[TASK INSTRUCTIONS]: Output the lines of the records from the one containing "1920x1080 pixels." through the last, both ends included. Leave pictures out.

DATA below:

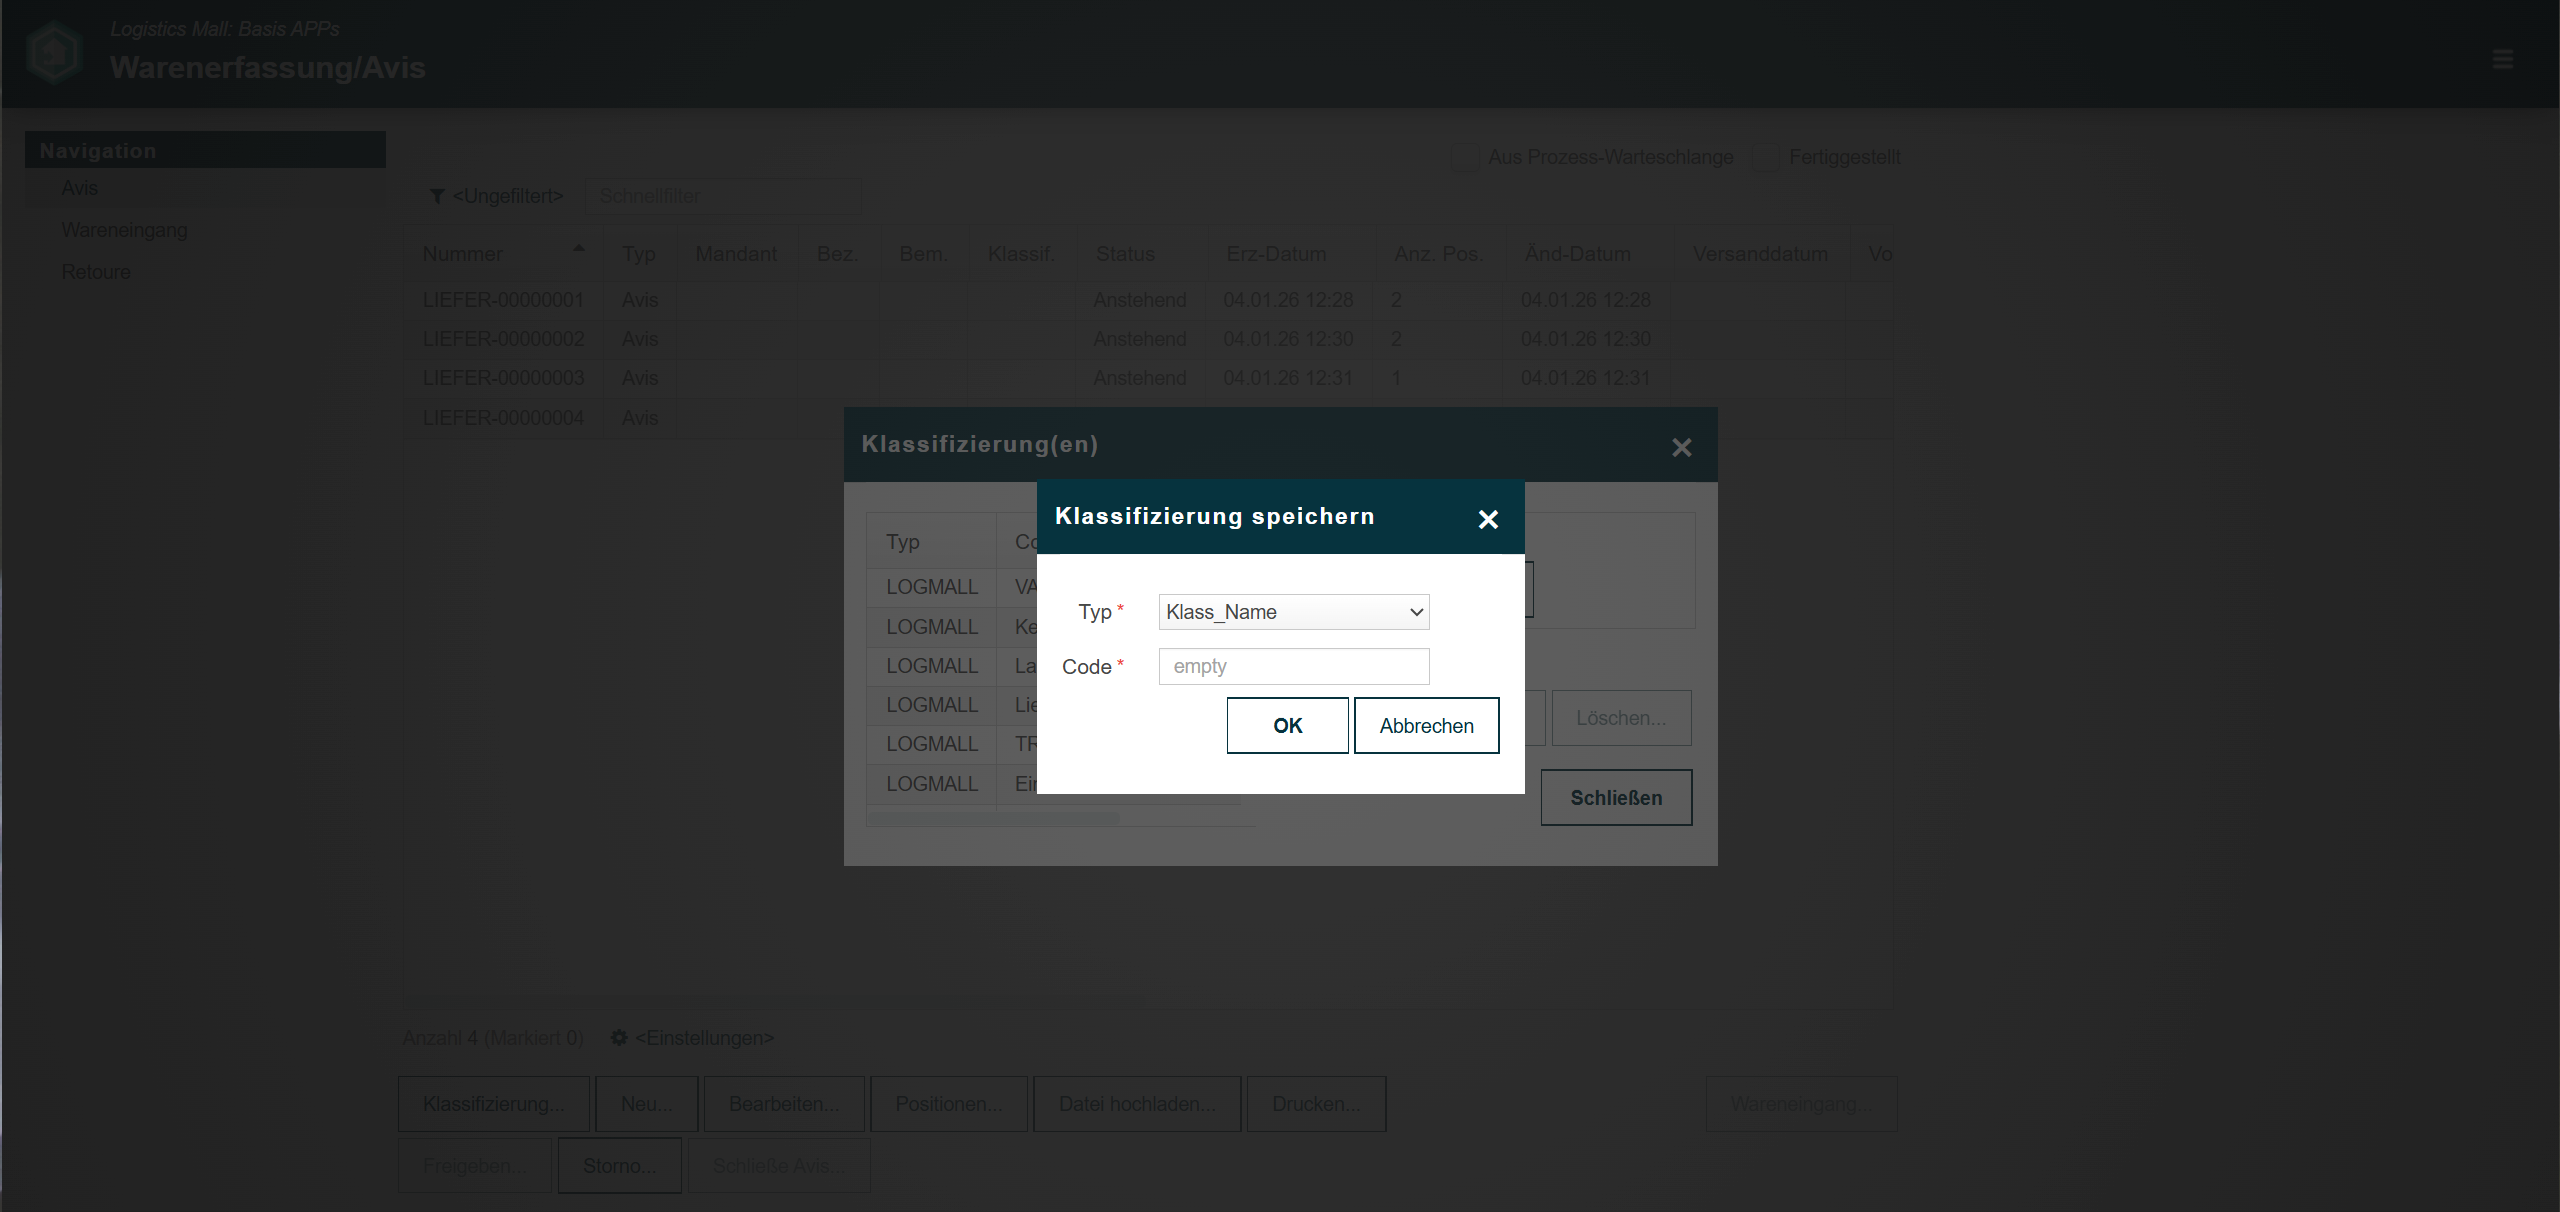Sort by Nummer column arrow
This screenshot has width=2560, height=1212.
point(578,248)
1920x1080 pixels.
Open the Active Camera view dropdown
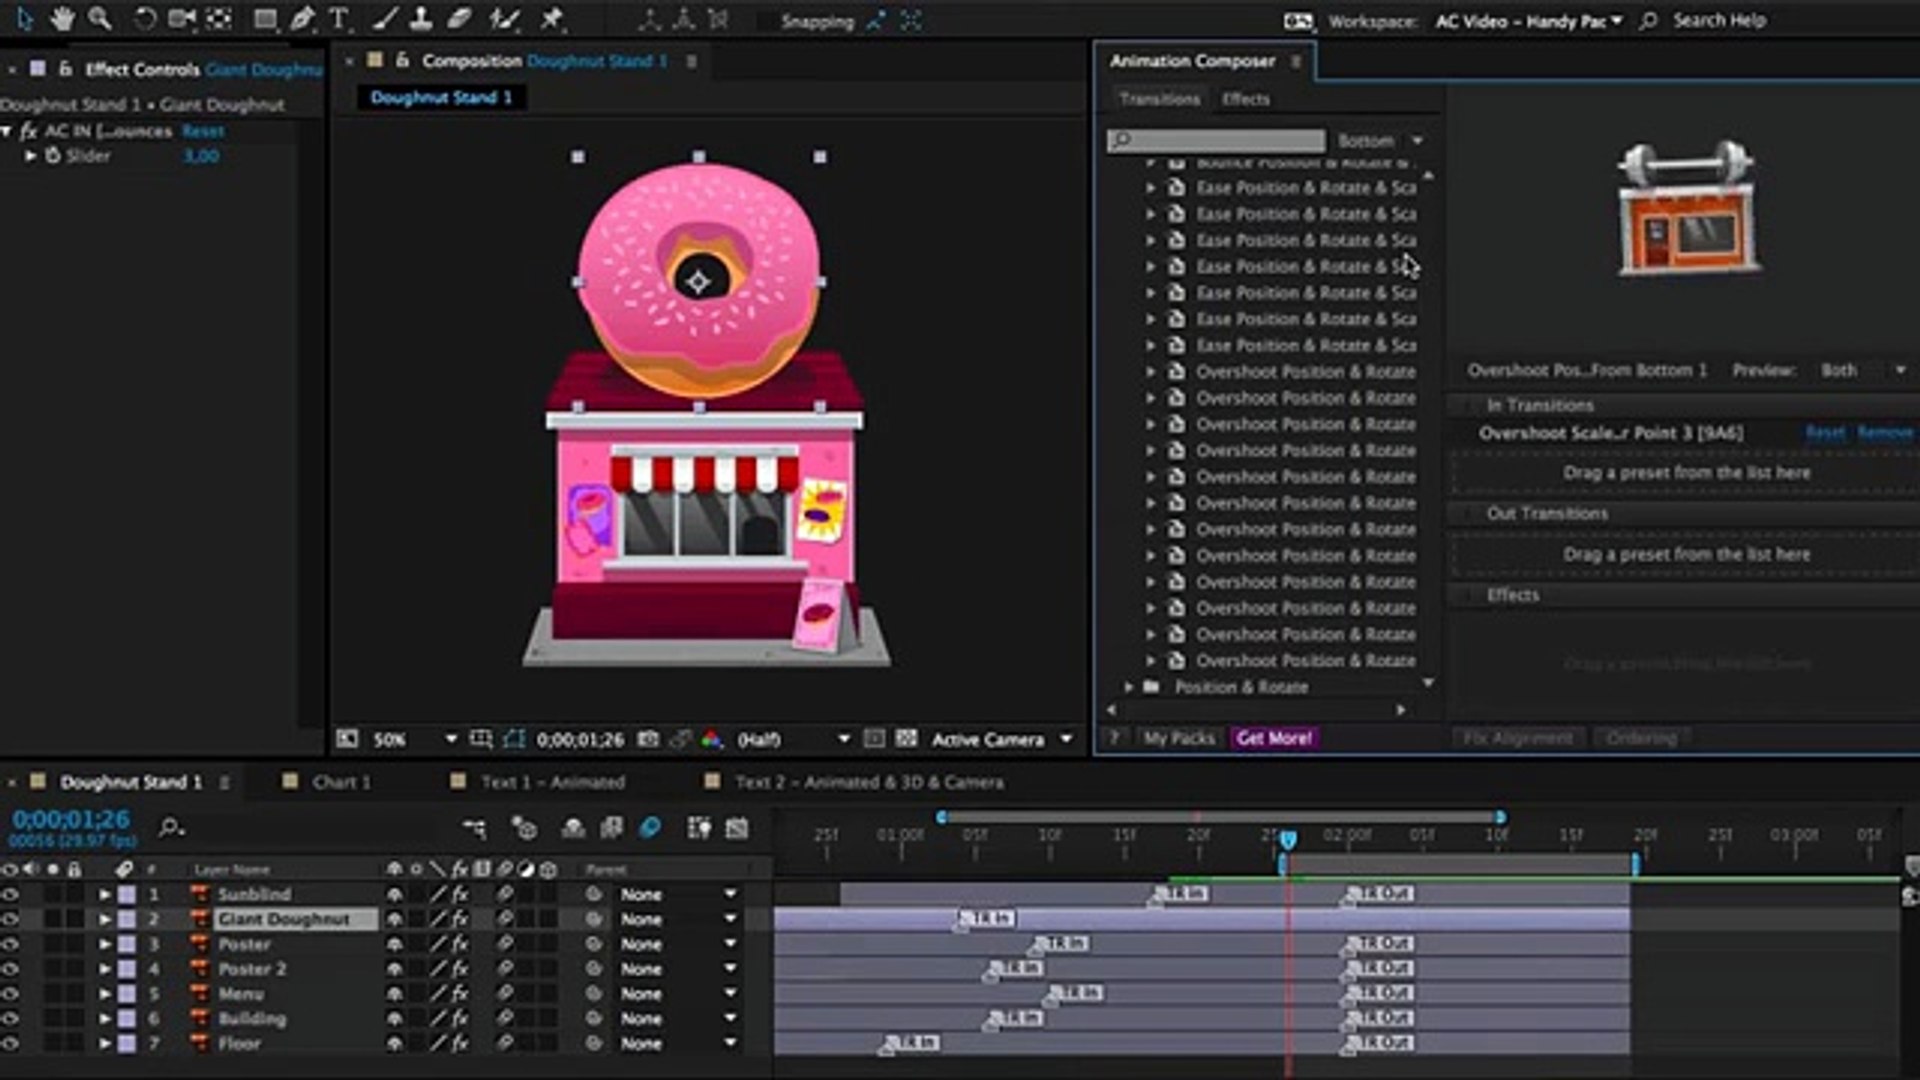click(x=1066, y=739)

End of DATA.

[SOLVED PROBLEM]:
1920x1080 pixels.
Open the Active Camera view dropdown
click(x=1066, y=739)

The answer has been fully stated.